Amid all the debate over whether the Mueller report incriminates or exonerates President Donald Trump, one salient point is being largely overlooked: Russia interfered in the 2016 election to undermine American democracy as a whole. And the damaging effects go beyond any one party or candidate. 

The intent of Russian meddling was to sow discord in the U.S. political system, said special counsel Robert Mueller in his report to the U.S. Justice Department. The intelligence community and others say that the Kremlin will likely launch more sophisticated attacks in 2020 – both cyberattacks and disinformation campaigns on social media.

“I guarantee you that Russia is working on hacking this election right now,” says Seth Moulton, a decorated Marine and Democratic congressman from Massachusetts who entered the presidential race this week on promises to bolster national security and restore America’s moral authority in the world.

“And the fact that we are just letting them undermine our democracy, undermine the very fundamental principle that every vote counts in a democracy, is complete dereliction of duty by the commander in chief of the United States,” says Representative Moulton, responding to a question amid campaigning in Bedford, New Hampshire, on Wednesday.

Nearly half the nation’s states were targeted by Russian hacking in 2016, and the Mueller report revealed that at least one county government in Florida was breached by it. It also revealed that Russians compromised the computer network of Illinois’ Board of Elections and gained access to information about millions of voters there.

Florida is of particular concern as a key swing state and one which has faced numerous crises in its election system going back to the “hanging chad” controversy in the 2000 race between George W. Bush and Al Gore.

And it makes an important case study for other reasons. Its efforts since 2016 to step up election security and improve its cyber defenses illustrate both the scope of the challenge and possible paths to address it.

“We definitely here in the state of Florida have been and will continue to make this issue one of the most important issues moving forward,” says David Stafford, supervisor of elections for Escambia County and one of nine local election officials on the national Government Coordinating Council (GCC) for election infrastructure.

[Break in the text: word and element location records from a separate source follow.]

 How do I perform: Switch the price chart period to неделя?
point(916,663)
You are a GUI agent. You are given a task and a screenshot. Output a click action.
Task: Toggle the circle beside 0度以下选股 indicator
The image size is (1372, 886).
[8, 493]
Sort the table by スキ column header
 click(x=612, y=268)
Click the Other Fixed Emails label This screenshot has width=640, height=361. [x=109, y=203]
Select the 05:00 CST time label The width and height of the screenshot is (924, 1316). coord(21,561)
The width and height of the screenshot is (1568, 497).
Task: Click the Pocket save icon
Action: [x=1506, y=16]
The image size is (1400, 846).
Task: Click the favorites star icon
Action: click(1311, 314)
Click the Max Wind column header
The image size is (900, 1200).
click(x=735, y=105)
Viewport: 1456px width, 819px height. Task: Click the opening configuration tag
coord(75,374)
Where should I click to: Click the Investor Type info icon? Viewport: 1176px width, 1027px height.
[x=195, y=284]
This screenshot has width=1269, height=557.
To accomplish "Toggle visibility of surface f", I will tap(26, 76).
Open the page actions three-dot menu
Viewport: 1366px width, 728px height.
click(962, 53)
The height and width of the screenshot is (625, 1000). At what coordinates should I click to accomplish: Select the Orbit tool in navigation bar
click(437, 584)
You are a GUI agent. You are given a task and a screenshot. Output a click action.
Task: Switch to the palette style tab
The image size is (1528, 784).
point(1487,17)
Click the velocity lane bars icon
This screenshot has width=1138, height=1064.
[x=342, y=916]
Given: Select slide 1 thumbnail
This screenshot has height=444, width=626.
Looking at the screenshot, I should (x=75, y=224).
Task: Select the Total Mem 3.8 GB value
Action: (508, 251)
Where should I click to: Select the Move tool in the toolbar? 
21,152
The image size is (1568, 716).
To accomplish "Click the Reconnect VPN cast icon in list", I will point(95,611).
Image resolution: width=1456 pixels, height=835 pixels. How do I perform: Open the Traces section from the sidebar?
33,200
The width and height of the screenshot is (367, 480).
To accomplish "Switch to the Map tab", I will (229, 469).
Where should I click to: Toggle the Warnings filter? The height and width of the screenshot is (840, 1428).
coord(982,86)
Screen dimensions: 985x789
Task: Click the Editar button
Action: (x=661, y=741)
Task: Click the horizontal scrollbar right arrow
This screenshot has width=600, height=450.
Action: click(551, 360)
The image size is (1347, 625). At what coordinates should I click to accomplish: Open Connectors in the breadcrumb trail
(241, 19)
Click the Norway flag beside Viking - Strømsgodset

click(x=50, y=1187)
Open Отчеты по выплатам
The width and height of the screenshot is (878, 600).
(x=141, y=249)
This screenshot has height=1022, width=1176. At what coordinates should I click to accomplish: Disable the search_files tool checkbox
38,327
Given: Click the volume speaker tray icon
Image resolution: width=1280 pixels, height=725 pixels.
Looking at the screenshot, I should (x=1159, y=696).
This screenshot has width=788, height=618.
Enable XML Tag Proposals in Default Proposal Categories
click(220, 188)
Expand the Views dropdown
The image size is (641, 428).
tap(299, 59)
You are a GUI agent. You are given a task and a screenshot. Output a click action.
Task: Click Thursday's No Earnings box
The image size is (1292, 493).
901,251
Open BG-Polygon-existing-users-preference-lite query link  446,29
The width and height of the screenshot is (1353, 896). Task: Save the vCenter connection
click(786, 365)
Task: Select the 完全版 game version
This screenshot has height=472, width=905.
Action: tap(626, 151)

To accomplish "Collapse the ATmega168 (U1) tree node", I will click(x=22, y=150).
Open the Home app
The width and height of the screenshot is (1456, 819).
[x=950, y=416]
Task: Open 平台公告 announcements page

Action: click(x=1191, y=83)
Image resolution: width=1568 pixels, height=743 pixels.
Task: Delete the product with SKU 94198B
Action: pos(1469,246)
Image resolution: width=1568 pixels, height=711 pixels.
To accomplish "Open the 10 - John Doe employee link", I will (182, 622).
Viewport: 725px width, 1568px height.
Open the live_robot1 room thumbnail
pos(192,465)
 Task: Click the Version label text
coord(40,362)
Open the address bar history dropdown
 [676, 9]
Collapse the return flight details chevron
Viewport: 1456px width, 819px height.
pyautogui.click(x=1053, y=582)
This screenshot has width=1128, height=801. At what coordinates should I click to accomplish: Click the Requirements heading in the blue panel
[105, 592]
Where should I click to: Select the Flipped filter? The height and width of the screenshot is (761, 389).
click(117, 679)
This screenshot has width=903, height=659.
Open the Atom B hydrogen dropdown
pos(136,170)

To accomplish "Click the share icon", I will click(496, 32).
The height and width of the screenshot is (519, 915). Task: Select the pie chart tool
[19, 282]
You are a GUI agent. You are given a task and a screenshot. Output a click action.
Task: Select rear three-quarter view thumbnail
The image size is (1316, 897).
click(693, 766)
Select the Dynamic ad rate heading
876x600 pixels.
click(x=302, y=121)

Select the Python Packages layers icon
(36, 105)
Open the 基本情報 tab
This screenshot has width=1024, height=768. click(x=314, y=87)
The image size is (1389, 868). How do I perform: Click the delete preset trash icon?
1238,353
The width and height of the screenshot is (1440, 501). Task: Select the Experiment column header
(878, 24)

How Florida has stepped up security

One thing the Trump administration has done, with the help of the GCC, is establish the Election Infrastructure Information Sharing and Analysis Center (EI-ISAC), which monitors election security threats.

Paul Lux, president of the Florida State Association of Supervisors of Elections, says the state was one of the first to get all local election offices to join EI-ISAC or a related national information sharing network, MS-ISAC, which alert election officials to new and ongoing threats.

In addition, 66 of 67 Florida counties have installed ALBERT sensors, which help detect malicious activity in their networks (the final county is in process).

Congress, for its part, last March approved $380 million to be disbursed to states for election security.

Florida’s then-Gov. Rick Scott directed the state to spend all $19.2 million of its allocation on shoring up its 2018 election. That covered everything from physical fences to digital defenses, including hiring five roving cybersecurity specialists.

The state has also worked with the federal Election Assistance Commission to provide cybersecurity training to state and local officials. They learned tips like, “Passwords are like underwear … change them frequently and don’t share them with anybody.”

The University of West Florida’s Center for Cybersecurity provided additional training, including live simulations in their Florida Cyber Range. The range provides a virtual environment in which attacks can be launched, giving election officials and IT workers an opportunity to learn how to identify such attacks and respond to them in a highly realistic scenario.

“Cybersecurity needs to be everybody’s business, from the elections supervisor to the volunteer,” says Eman El-Sheikh, a computer scientist who directs the university’s center. “You’re only as secure as your weakest link.”

Despite all this, a February 2018 report by the Center for American Progress gave Florida an “F” for its election security.

The think tank made that assessment based on incomplete information because the Department of State declined to participate, but lead author Danielle Root says that even with all requested information, the highest rating Florida could have received would have been a “D.” Department of State spokeswoman Sarah Revell counters that the department could not provide the information under state law, and that the report is misleading as a result. “It’s ironic that because we kept protected information secure, we earned a failing grade,” she writes in an email.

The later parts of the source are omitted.